Requirement | Change every occurrence of "Where should I click to" in the listing below to "Where do I click to", keeping everything else the same.

Entries for locating words and elements:

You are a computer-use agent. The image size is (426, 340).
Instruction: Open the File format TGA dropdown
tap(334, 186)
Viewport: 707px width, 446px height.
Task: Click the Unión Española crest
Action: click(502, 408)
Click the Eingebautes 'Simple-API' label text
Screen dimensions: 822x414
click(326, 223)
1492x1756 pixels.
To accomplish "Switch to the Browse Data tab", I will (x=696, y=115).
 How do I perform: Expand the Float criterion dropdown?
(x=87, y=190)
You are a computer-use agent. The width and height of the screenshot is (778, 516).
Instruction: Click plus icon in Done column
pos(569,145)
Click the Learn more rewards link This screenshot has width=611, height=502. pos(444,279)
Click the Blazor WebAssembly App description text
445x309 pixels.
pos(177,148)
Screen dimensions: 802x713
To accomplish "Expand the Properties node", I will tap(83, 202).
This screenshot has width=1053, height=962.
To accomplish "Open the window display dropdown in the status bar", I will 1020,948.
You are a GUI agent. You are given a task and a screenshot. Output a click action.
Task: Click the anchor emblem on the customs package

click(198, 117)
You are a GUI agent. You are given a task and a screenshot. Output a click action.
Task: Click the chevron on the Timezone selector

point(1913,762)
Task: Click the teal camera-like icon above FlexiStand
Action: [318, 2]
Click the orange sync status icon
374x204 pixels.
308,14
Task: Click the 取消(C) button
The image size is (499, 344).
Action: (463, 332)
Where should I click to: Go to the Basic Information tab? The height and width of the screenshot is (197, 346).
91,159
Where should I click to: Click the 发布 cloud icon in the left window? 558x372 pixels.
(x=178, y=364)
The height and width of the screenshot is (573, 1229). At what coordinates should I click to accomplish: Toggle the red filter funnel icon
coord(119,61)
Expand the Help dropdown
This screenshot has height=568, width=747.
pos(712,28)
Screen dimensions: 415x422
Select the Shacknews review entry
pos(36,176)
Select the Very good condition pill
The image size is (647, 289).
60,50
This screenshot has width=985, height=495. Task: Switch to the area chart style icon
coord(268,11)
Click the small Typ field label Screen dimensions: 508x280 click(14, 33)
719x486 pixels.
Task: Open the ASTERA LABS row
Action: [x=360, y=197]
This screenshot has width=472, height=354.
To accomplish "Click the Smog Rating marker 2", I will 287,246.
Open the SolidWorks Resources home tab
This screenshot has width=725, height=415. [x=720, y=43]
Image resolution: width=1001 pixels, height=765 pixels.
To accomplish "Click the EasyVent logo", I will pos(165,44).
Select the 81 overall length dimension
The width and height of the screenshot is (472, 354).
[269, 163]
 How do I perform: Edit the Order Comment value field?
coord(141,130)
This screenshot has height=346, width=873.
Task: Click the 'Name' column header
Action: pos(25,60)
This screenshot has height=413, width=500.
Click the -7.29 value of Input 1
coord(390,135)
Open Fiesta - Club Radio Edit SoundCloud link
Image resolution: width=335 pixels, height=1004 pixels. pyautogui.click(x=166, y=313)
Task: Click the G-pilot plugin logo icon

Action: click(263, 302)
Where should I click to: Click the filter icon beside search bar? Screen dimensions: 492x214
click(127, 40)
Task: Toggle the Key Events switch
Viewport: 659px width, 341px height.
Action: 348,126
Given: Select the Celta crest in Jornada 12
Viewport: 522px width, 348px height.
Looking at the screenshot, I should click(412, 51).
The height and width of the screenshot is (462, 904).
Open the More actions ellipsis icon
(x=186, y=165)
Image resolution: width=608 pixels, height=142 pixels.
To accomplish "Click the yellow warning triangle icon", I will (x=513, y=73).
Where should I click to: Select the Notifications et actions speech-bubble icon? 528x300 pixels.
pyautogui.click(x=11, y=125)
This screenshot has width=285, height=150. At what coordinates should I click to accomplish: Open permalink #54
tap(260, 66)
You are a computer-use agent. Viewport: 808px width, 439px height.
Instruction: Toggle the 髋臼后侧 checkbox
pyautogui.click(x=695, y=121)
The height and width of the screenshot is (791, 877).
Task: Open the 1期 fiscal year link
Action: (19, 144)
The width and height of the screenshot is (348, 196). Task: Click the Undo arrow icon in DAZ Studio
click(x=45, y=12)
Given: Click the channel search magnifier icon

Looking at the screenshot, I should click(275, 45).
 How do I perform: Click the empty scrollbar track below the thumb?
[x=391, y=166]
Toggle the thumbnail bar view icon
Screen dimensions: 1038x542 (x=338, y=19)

Result of this exercise |
You are a computer-use agent. The image size is (426, 340).
Instruction: Open the File format TGA dropdown
tap(334, 186)
Viewport: 707px width, 446px height.
Task: Click the Unión Española crest
Action: click(502, 408)
Click the Eingebautes 'Simple-API' label text
Screen dimensions: 822x414
click(326, 223)
1492x1756 pixels.
To accomplish "Switch to the Browse Data tab", I will (x=696, y=115).
 How do I perform: Expand the Float criterion dropdown?
(x=87, y=190)
You are a computer-use agent. The width and height of the screenshot is (778, 516).
Instruction: Click plus icon in Done column
pos(569,145)
Click the Learn more rewards link This screenshot has width=611, height=502. pos(444,279)
Click the Blazor WebAssembly App description text
445x309 pixels.
pos(177,148)
Screen dimensions: 802x713
To accomplish "Expand the Properties node", I will tap(83, 202).
This screenshot has width=1053, height=962.
To accomplish "Open the window display dropdown in the status bar", I will 1020,948.
You are a GUI agent. You are given a task and a screenshot. Output a click action.
Task: Click the anchor emblem on the customs package

click(198, 117)
You are a GUI agent. You are given a task and a screenshot. Output a click action.
Task: Click the chevron on the Timezone selector

point(1913,762)
Task: Click the teal camera-like icon above FlexiStand
Action: [318, 2]
Click the orange sync status icon
374x204 pixels.
308,14
Task: Click the 取消(C) button
The image size is (499, 344).
Action: (463, 332)
Where do I click to: Go to the Basic Information tab? The height and width of the screenshot is (197, 346).
91,159
Where do I click to: Click the 发布 cloud icon in the left window? 558x372 pixels.
(x=178, y=364)
The height and width of the screenshot is (573, 1229). At what coordinates should I click to accomplish: Toggle the red filter funnel icon
coord(119,61)
Expand the Help dropdown
This screenshot has height=568, width=747.
pos(712,28)
Screen dimensions: 415x422
Select the Shacknews review entry
pos(36,176)
Select the Very good condition pill
The image size is (647, 289).
60,50
This screenshot has width=985, height=495. Task: Switch to the area chart style icon
coord(268,11)
Click the small Typ field label Screen dimensions: 508x280 click(14, 33)
719x486 pixels.
Task: Open the ASTERA LABS row
Action: [x=360, y=197]
This screenshot has width=472, height=354.
To accomplish "Click the Smog Rating marker 2", I will 287,246.
Open the SolidWorks Resources home tab
This screenshot has width=725, height=415. [x=720, y=43]
Image resolution: width=1001 pixels, height=765 pixels.
To accomplish "Click the EasyVent logo", I will pos(165,44).
Select the 81 overall length dimension
The width and height of the screenshot is (472, 354).
[269, 163]
 How do I perform: Edit the Order Comment value field?
coord(141,130)
This screenshot has height=346, width=873.
Task: Click the 'Name' column header
Action: pos(25,60)
This screenshot has height=413, width=500.
Click the -7.29 value of Input 1
coord(390,135)
Open Fiesta - Club Radio Edit SoundCloud link
Image resolution: width=335 pixels, height=1004 pixels. pyautogui.click(x=166, y=313)
Task: Click the G-pilot plugin logo icon

Action: click(263, 302)
Where do I click to: Click the filter icon beside search bar? Screen dimensions: 492x214
click(127, 40)
Task: Toggle the Key Events switch
Viewport: 659px width, 341px height.
Action: 348,126
Given: Select the Celta crest in Jornada 12
Viewport: 522px width, 348px height.
Looking at the screenshot, I should click(412, 51).
The height and width of the screenshot is (462, 904).
Open the More actions ellipsis icon
(x=186, y=165)
Image resolution: width=608 pixels, height=142 pixels.
To accomplish "Click the yellow warning triangle icon", I will (x=513, y=73).
Where do I click to: Select the Notifications et actions speech-bubble icon? 528x300 pixels.
pyautogui.click(x=11, y=125)
This screenshot has width=285, height=150. At what coordinates should I click to accomplish: Open permalink #54
tap(260, 66)
You are a computer-use agent. Viewport: 808px width, 439px height.
Instruction: Toggle the 髋臼后侧 checkbox
pyautogui.click(x=695, y=121)
The height and width of the screenshot is (791, 877).
Task: Open the 1期 fiscal year link
Action: (19, 144)
The width and height of the screenshot is (348, 196). Task: Click the Undo arrow icon in DAZ Studio
click(x=45, y=12)
Given: Click the channel search magnifier icon

Looking at the screenshot, I should click(275, 45).
 How do I perform: Click the empty scrollbar track below the thumb?
[x=391, y=166]
Toggle the thumbnail bar view icon
Screen dimensions: 1038x542 (x=338, y=19)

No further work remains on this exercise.